───── GIVEN PASSAGE

Reg Harbeck talks with Terminal Talk podcast hosts Frank De Gilio and Jeff Bisti on how they ended up on the mainframe, where their idea for a mainframe podcast came from and how podcasts make featured guests and ideas more accessible.


 
Reg Harbeck: Hi. I'm Reg Harbeck, and today I have the honor of being here with both Jeff Bisti and Frank De Gilio. They are the hosts of the Terminal Talk podcast, which is a favorite mainframe podcast of mine and so I have the opportunity to find out how they ended up doing this. Before I tell you too much more about them, I'll get them to tell you about themselves. So Jeff, how did you end up on the mainframe and doing a mainframe podcast?

──────────

GIVEN REQUEST A — In the podcast interview, who are named as the hosts of the Terminal Talk podcast?
GIVEN REQUEST B — Rewrite the podcast interview starting at "Reg Harbeck talks" and ending at "a mainframe podcast?", using "presenters" in place of "hosts".

───── MATERIAL SUPPLIED

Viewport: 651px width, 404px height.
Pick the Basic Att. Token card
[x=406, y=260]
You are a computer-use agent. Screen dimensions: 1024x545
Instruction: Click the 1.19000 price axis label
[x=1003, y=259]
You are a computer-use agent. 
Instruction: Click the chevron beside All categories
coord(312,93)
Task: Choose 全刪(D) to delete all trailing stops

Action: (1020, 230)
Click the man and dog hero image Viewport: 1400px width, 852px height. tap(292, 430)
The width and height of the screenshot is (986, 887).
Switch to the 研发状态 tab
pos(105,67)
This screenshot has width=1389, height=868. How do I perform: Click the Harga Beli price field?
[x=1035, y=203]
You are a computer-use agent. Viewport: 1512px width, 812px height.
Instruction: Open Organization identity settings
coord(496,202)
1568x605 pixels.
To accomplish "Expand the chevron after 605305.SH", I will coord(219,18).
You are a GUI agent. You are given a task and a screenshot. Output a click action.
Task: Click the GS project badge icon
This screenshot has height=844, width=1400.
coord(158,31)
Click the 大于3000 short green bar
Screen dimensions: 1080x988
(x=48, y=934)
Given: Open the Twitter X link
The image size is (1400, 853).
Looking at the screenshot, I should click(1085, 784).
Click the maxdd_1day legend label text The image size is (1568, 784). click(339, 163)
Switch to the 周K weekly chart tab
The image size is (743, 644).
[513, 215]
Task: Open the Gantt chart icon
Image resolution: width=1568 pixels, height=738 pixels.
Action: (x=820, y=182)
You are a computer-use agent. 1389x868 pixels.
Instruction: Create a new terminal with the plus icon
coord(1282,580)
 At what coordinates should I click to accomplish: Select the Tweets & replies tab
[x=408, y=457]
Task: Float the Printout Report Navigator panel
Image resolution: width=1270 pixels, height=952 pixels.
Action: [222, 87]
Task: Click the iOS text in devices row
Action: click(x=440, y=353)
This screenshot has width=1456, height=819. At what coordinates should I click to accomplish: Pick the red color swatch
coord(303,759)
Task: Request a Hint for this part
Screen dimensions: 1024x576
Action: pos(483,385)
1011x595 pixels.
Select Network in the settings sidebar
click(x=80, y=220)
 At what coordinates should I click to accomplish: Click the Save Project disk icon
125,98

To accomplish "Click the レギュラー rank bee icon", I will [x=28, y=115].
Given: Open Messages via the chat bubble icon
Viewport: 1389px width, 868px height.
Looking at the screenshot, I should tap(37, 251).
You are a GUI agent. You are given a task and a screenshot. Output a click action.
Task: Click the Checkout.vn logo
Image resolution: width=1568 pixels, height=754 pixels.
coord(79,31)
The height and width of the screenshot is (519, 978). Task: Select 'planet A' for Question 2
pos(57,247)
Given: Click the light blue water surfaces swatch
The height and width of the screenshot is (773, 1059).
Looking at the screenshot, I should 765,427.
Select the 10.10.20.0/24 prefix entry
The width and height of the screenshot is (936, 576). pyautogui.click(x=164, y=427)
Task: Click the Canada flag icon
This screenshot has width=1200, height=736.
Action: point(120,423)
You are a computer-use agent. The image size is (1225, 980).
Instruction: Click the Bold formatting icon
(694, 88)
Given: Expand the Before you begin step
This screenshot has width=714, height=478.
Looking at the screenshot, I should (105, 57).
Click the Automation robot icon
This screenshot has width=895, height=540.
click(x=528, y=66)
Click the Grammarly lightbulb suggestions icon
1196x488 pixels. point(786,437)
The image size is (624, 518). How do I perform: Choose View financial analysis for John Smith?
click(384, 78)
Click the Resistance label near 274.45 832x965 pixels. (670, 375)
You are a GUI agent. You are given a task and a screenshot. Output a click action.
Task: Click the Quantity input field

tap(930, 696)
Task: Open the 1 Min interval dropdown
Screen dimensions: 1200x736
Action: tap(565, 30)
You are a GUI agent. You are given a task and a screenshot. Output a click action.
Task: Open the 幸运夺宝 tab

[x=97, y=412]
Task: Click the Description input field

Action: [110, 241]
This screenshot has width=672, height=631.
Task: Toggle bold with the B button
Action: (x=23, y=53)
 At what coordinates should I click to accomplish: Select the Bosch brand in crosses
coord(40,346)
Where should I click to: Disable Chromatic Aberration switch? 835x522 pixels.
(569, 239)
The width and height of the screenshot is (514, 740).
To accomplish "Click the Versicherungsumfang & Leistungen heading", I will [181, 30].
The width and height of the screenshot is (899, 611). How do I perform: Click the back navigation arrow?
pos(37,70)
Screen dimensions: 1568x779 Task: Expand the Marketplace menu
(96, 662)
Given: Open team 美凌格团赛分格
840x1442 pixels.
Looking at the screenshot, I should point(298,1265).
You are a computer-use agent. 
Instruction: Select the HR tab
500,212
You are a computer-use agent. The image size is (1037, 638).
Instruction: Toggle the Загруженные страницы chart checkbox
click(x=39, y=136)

──────────

CORRECT ANSWER A — Frank De Gilio and Jeff Bisti.

CORRECT ANSWER B —
Reg Harbeck talks with Terminal Talk podcast presenters Frank De Gilio and Jeff Bisti on how they ended up on the mainframe, where their idea for a mainframe podcast came from and how podcasts make featured guests and ideas more accessible.


 
Reg Harbeck: Hi. I'm Reg Harbeck, and today I have the honor of being here with both Jeff Bisti and Frank De Gilio. They are the presenters of the Terminal Talk podcast, which is a favorite mainframe podcast of mine and so I have the opportunity to find out how they ended up doing this. Before I tell you too much more about them, I'll get them to tell you about themselves. So Jeff, how did you end up on the mainframe and doing a mainframe podcast?